Basados en estas definiciones, es parte del ejercicio de la democracia el que se puedan llevar a cabo actividades como lo son las primarias de aquellas organizaciones políticas, mejor conocidas como partidos. En el ejercicio de la democracia, los ciudadanos, haciendo uso de sus derechos constitucionales definen o identifican a aquellos ciudadanos que entienden son los idóneos para prestarle el poder del pueblo y permitirles sean estos quienes les representen en el proceso de gobernar o liderar las acciones del Estado.

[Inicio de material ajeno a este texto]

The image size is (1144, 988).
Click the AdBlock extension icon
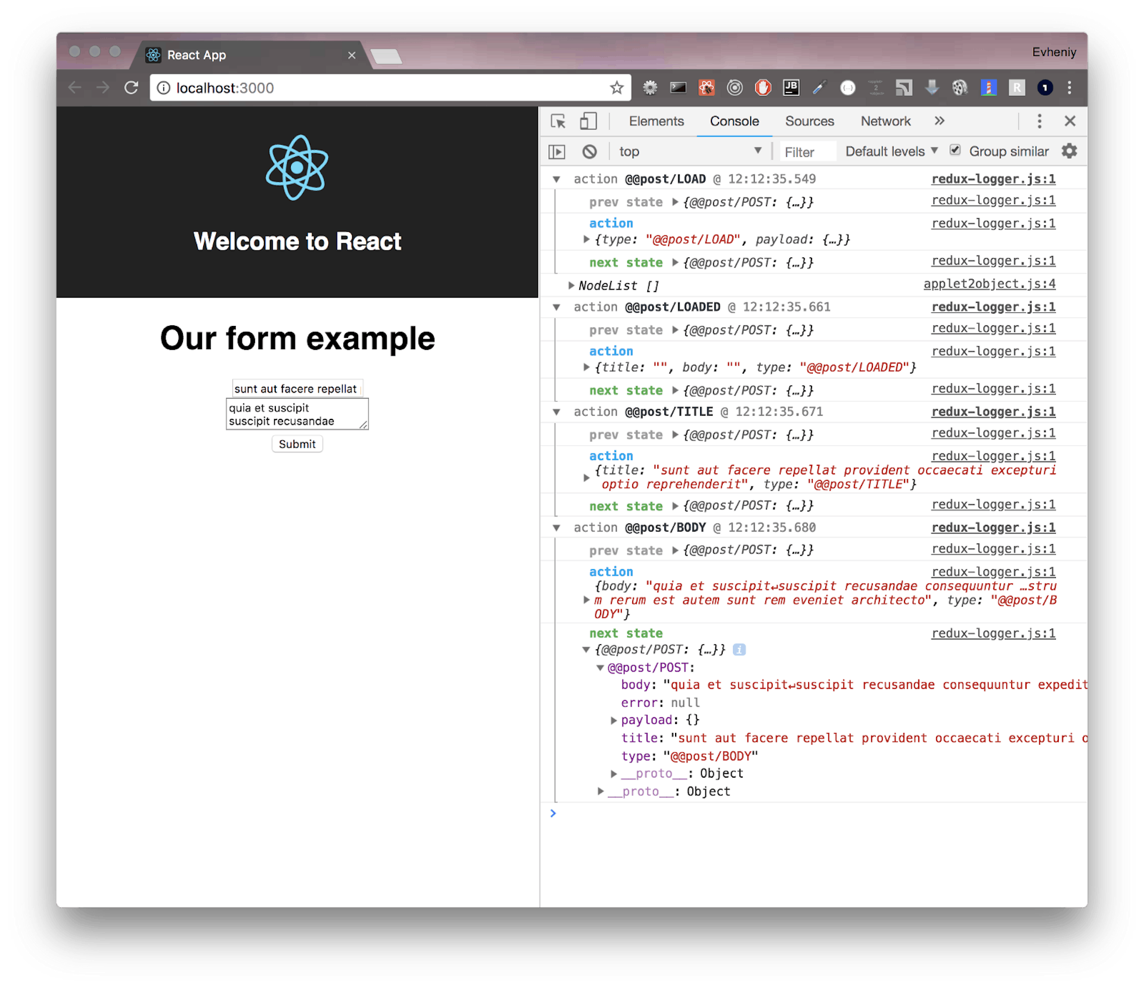pos(763,88)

Este pasado domingo culminamos un proceso de primarias. Los que tenemos algunos años viendo y cumpliendo nuestra responsabilidad ciudadana de participar de dichos procesos, seguramente vimos una experiencia no tradicional. La selección de nuevas caras en algunos casos, la censura de otros que quizás se fueron desgastando, o se confiaron, la confianza puesta en personas sin experiencia en la política, el debilitamiento de algunas figuras que parecían sentirse muy seguros y aceptados, fueron algunas de las cosas que pudimos ver como resultado de este proceso.

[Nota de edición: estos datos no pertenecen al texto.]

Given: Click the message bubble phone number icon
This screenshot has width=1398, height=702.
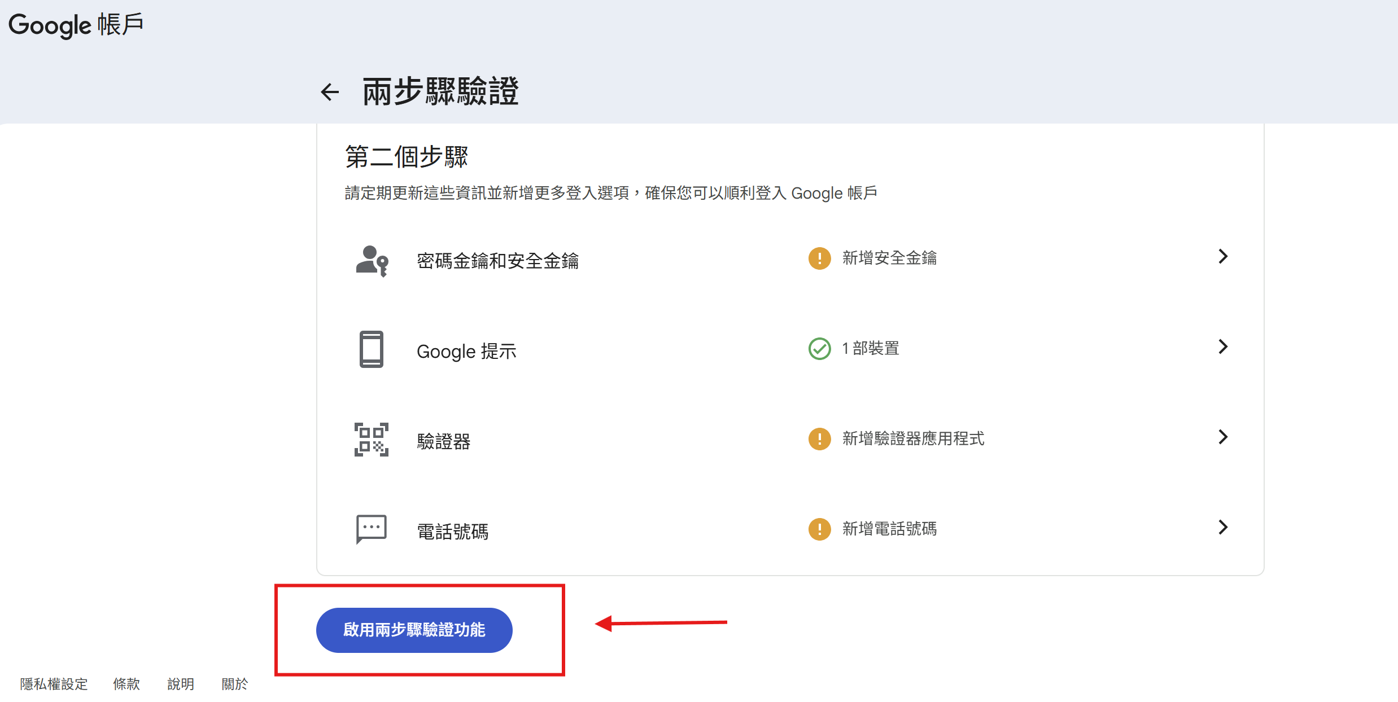Looking at the screenshot, I should pyautogui.click(x=371, y=529).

Observando el comportamiento de aquellos que participaron, me pareció ver un grupo de puertorriqueños en busca de renovación, en busca de nuevos estilos, y mostrando no estar tan ciegos como a veces parece. Un grupo de puertorriqueños que ya no es cuestión de darles o quitarles, sino de ejecutar con honradez, con seriedad, con respeto y equidad. Vi un grupo de puertorriqueños que quizás andan en busca de acciones afirmativas y del establecimiento de prioridades y acciones constructivas. Si lo lograran los seleccionados, no lo sé, pero los resultados quizás dan una señal de como el pueblo se siente y hacia dónde aspira caminar.


Culminado este proceso, solo espero que caminemos hacia la unidad de propósito., el bienestar de nuestro país. Por el bien de Puerto Rico, debemos dejar a un lado las diferencias y mantenernos muy atentos a los procesos. Han sido muchas las experiencias nuevas, los retos enfrentados, han sido muchos los llamados y las señales de que ha llegado la hora de como pueblo, como decimos coloquialmente, nos pongamos los pantalones largos y encaminarnos hacia un futuro de prosperidad y bienestar para todos, en el que hayamos aprendido a enfrentar y manejar correctamente los cambios, las crisis y todo aquello que pueda surgir como experiencia nueva.


En estos momentos el llamado es a la unidad. La democracia también nos requiere ser más responsables, pues nos requiere actuar como adultos, tomando nuestras decisiones y asumiendo la responsabilidad de las mismas. Culminado este proceso regresemos a lo importante y dejemos atrás lo que no ha funcionado.